▶ **EXERCISE OBJECTIVE**
If a record contains a picture, skip the picture and transcribe the rest exactly.

▶ **GIVEN RECORDS**

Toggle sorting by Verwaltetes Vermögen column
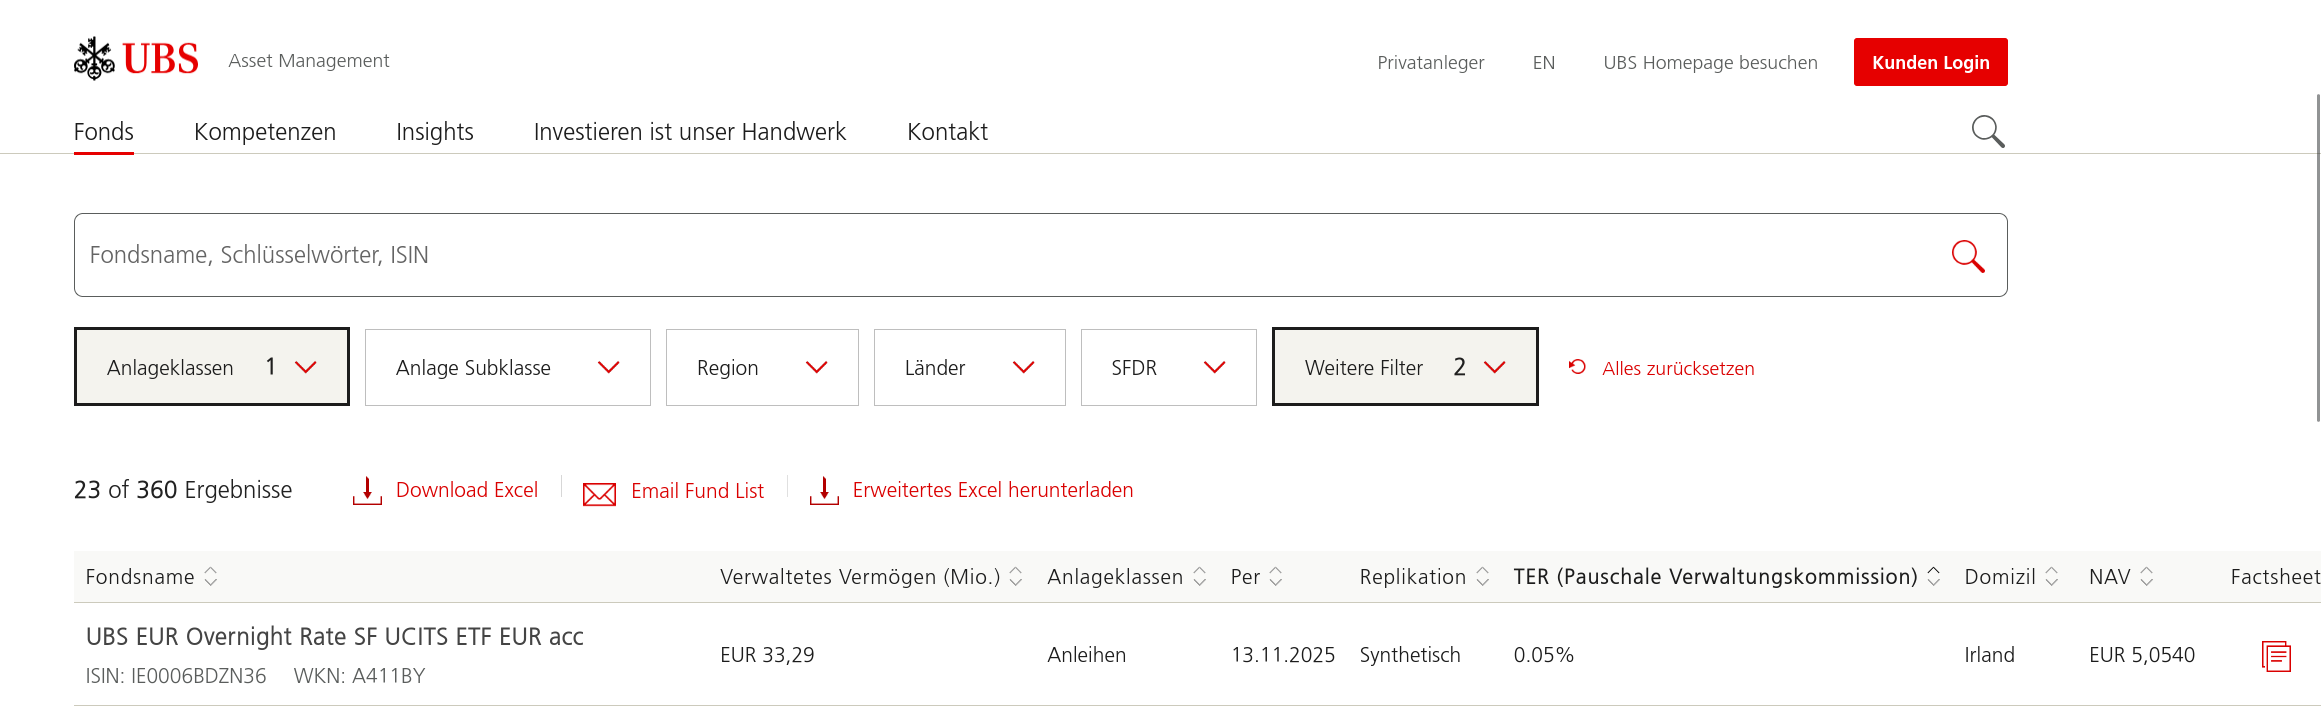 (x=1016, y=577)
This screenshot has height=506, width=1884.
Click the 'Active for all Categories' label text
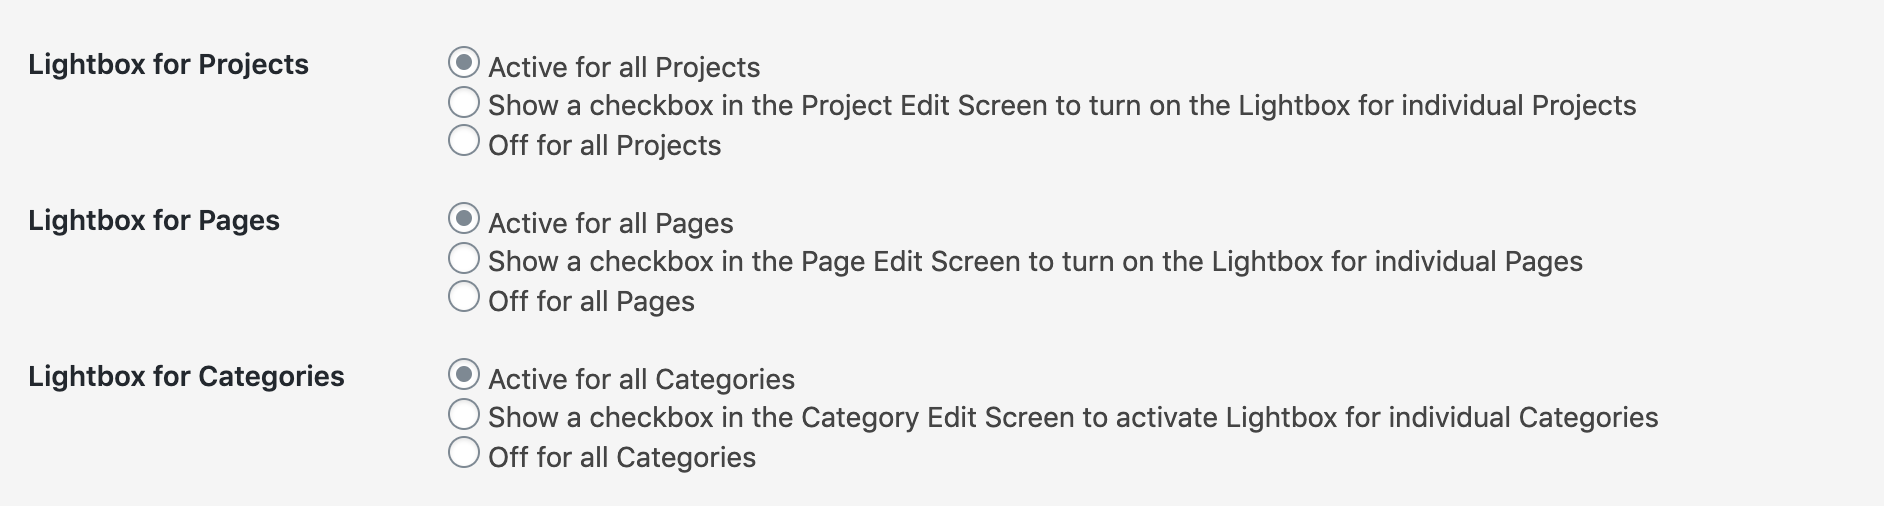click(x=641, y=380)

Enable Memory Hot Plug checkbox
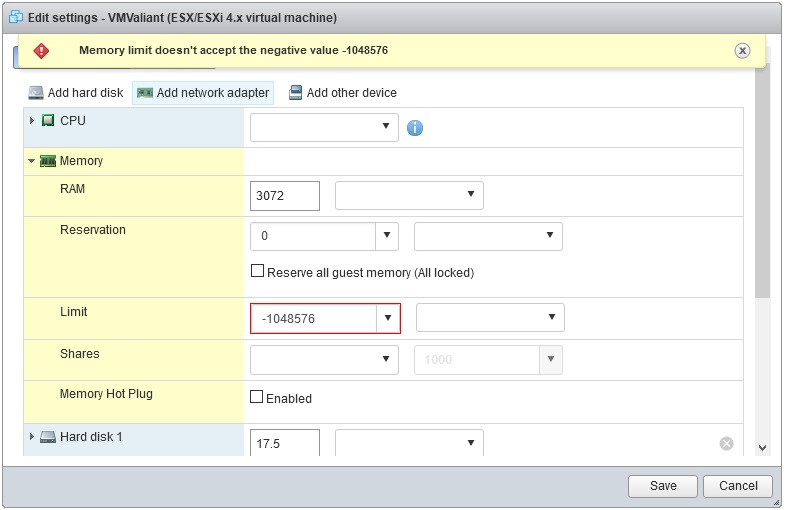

▶ **RESULT OF THIS EXERCISE**
Toggle sorting by Verwaltetes Vermögen column
 (x=1016, y=577)
This screenshot has height=506, width=1884.
Click the 'Active for all Categories' label text
click(x=641, y=380)

Enable Memory Hot Plug checkbox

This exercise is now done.